Thursday, January 5, 2012

1.5.12 Diverging From the Path

When you're learning to face
the path at your pace
every choice is worth your while


--from the song Watershed, by Emily Saliers (Indigo Girls)

This song reflects the frame of mind I was in while out walking this morning. Maybe the frame of mind I was in called the song forth, or maybe the song burst spontaneously into my mind and produced this particular mood. Either way, I found myself singing it while walking the island (yes, aloud), and so maybe you should listen to it before reading further and it will help atune you to my frequency of this morning.

Watershed, by Indigo Girls: http://www.youtube.com/watch?v=mut_T0GcehI

It was another overcast morning infused with titanium gray, but not cold so that was okay. We can't have bright sunshine every morning, although I suspect the sun will be shining in a few hours. Most of the time the sun arrives eventually, if we have the patience to wait for it.

Yesterday's post was long, so today's won't be. I made my way around the island without much pause. Yesterday I ended up taking a second walk, which turned out to be far more eventful that my first. I went down to the shore, searching for a piece of driftwood with which to make a coat rack for our vestibule, and carefully crept along the riverside, going under bridges, climbing over branches and rocks, swinging on vines, scrabbling up hills, and occasionally stepping onto the frozen edge of the river when necessary to get around an obstacle. Yes, I actually did those things. I watched the film 'The Tree of Life' last night, which was rife with the dubious but often exhilarating enterprises of young boys ... and today I think of that film in connection with my exploits of yesterday, before I'd seen the movie. I suspect there are not many men my age who might be found behaving as I do, climbing hills, swinging on vines, etc. Some of us keep the boy in us alive and some don't. We all have our reasons. I'm not suggesting that I'm better than anyone for how I behave (some of my behavior would lead most people to conclude quite the opposite), just meditating upon and reveling in the simple joys that too many people surrender as they age.

TASK TO CARRY OUT: In the blog post, copy the passage from "1.5.12 Diverging From" to "Saliers (Indigo Girls)", substituting "step" for "choice".

SUPPLIED MATERIAL:
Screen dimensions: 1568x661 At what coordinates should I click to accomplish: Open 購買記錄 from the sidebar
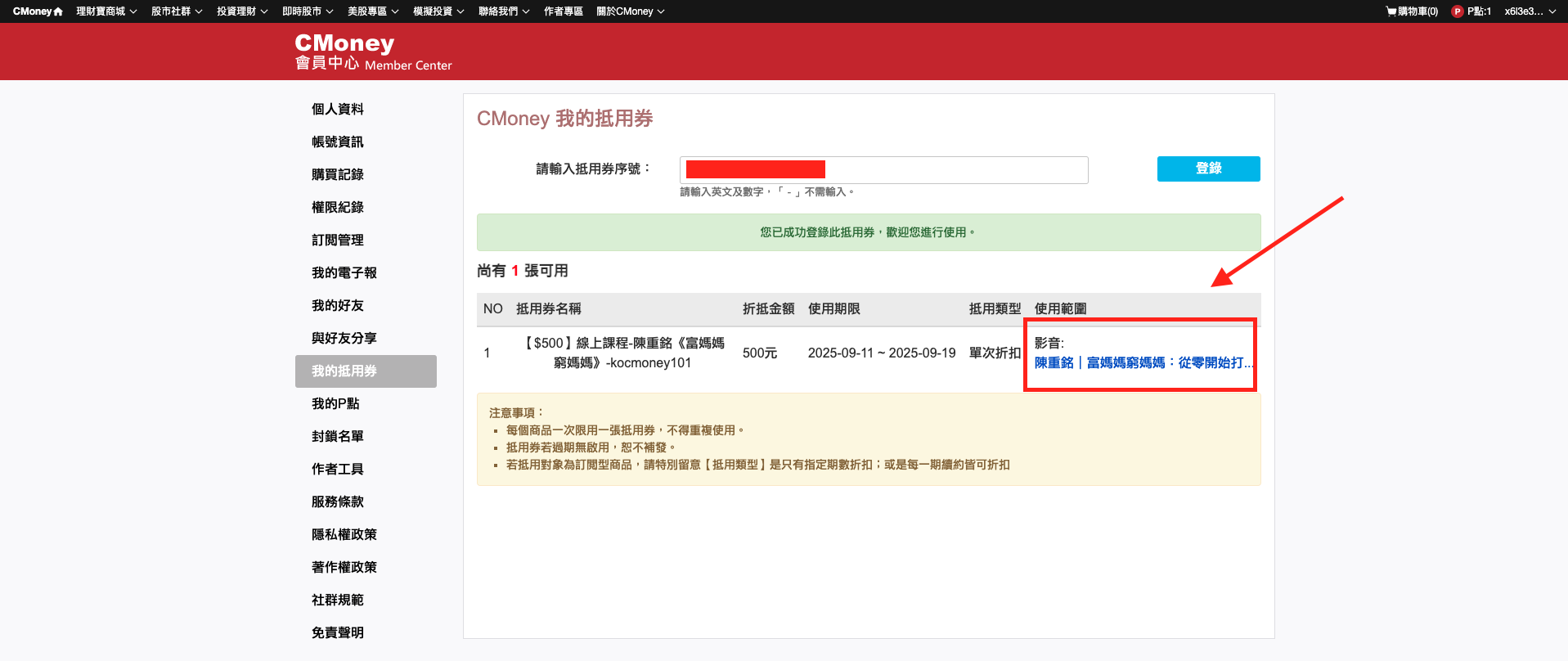(x=338, y=174)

IN RESPONSE:
1.5.12 Diverging From the Path

When you're learning to face
the path at your pace
every step is worth your while


--from the song Watershed, by Emily Saliers (Indigo Girls)